New York Correction Law §§ 752, 753. The primary issue in the case is whether entities other than direct employers may be held liable under this law. The New York Court of Appeals' determination on how broadly to interpret the NYSHRL could potentially have a great effect on background screening companies and credit reporting agencies.
In the underlying case, Astro Moving and Storage Company ("Astro") terminated two employees based on past criminal convictions that were uncovered by a criminal background check. Astro provided moving services for Allied Van Lines, Inc. ("Allied") pursuant to an agency contract. Part of the contract required Astro to conduct criminal background checks for any employees working on Allied jobs. As alleged in the complaint, certain serious convictions, for things like sexual offenses, kidnapping, murder and armed robbery, permanently disqualified a worker from Allied projects. As the two employees' convictions were for felony sexual offenses, they were disqualified from working on Allied projects and terminated by Astro.
The terminated employees sued Astro, Allied, and Sirva, Inc., a holding company for Allied, for violations of the NYSHRL. They alleged that the Allied policy that permanently disqualified employees convicted of specific crimes from performing jobs for Allied violated Section 296(15) because it did not take into account all of the Article 23-a factors.
The district court granted summary judgment in favor of Sirva and Allied. The district court determined that the NYSHRL's criminal conviction provision, Sec. 296(15), applied only to "employers" and that neither defendant had any direct employment relationship with the plaintiffs. The district court also held that Sirva and Allied were not "joint employers," nor did they "aid and abet" any violation by Astro. Griffin and Godwin appealed to the Second Circuit Court of Appeals.
On appeal, the Second Circuit found that the "question of who may be held liable under Section 296(15) is an unresolved question of New York State law." As such the Second Circuit certified the following questions to the New York Court of Appeals:
(1) Does Section 296(15) of the New York State Human Rights Law, prohibiting discrimination in employment on the basis of a criminal conviction, limit liability to an aggrieved party's "employer"?
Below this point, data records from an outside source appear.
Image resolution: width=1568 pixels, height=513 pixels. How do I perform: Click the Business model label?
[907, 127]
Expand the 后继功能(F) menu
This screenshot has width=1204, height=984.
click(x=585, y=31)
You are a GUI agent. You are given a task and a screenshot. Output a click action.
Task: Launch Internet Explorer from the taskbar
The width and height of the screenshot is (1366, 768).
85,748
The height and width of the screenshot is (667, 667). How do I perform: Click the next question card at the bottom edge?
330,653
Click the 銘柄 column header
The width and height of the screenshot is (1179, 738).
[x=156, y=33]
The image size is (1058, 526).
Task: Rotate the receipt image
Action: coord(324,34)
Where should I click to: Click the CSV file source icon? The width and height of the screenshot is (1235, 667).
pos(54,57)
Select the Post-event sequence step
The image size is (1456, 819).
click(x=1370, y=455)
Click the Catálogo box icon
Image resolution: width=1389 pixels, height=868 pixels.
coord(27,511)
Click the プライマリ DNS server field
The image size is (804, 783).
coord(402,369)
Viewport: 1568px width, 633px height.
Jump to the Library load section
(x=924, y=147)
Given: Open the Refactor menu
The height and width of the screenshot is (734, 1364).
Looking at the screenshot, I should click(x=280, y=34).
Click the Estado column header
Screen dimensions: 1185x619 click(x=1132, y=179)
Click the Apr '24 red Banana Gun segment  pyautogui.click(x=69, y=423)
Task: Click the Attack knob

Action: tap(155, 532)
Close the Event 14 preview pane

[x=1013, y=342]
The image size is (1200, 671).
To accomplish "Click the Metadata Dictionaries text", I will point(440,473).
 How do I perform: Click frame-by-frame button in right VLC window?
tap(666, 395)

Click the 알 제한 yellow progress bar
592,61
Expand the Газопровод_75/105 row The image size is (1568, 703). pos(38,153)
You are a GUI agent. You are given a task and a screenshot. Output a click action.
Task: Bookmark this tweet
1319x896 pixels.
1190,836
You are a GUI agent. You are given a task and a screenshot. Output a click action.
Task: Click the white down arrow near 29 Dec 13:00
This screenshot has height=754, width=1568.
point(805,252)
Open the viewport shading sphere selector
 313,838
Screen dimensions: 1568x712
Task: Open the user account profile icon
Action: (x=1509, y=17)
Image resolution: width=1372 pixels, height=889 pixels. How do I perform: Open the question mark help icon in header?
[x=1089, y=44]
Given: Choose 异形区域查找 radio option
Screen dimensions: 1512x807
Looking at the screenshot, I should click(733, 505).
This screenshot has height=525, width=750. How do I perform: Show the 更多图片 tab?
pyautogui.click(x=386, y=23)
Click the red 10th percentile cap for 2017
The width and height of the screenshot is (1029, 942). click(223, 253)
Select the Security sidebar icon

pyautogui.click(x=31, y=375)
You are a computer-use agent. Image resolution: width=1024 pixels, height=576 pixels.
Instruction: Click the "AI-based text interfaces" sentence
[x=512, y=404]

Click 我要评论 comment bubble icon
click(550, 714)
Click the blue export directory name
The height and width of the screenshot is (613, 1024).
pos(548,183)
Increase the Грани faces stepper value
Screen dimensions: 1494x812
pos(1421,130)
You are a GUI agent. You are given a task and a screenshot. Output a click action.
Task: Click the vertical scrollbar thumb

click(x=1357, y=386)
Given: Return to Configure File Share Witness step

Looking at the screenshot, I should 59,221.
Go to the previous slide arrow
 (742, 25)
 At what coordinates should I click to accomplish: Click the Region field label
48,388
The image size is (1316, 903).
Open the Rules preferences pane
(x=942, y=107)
(2) If Section 295(15) is limited to an aggrieved party's "employer," what is the scope of the term "employer" for these purposes, i.e. does it include an employer who is not the aggrieved party's "direct employer," but who, through an agency relationship or other means, exercises a significant level of control over the discrimination policies and practices of the aggrieved party's "direct employer"?
(3) Does Section 296(6) of the New York State Human Rights Law, providing for aiding and abetting liability, apply to §296(15) such that an out-of-state principal corporation that requires its New York State agent to discriminate in employment on the basis of a criminal conviction may be held liable for the employer's violation of §296(15)?
The New York Court of Appeals has accepted the certified questions and oral arguments are scheduled for March 21, 2017.
As you can expect, a New York Court of Appeals' ruling on these certified questions will have a widespread impact on a number of businesses. We have already seen the "aiding and abetting" theory be used to assert claims against background screening companies. In 2014, the New York Attorney General obtained agreements with four of the nation's largest background screening companies based on the AG's assertion that certain automated rejection letter processes constituted "aiding and abetting" violations of N.Y. Exec. Law § 296 and New York Correction Law §§ 752,753. The AG's press release noted that the agreements, which were voluntary and did not include any admission of liability, were needed to "ensure that employers conduct the required case-by-case, individualized assessments of job candidates."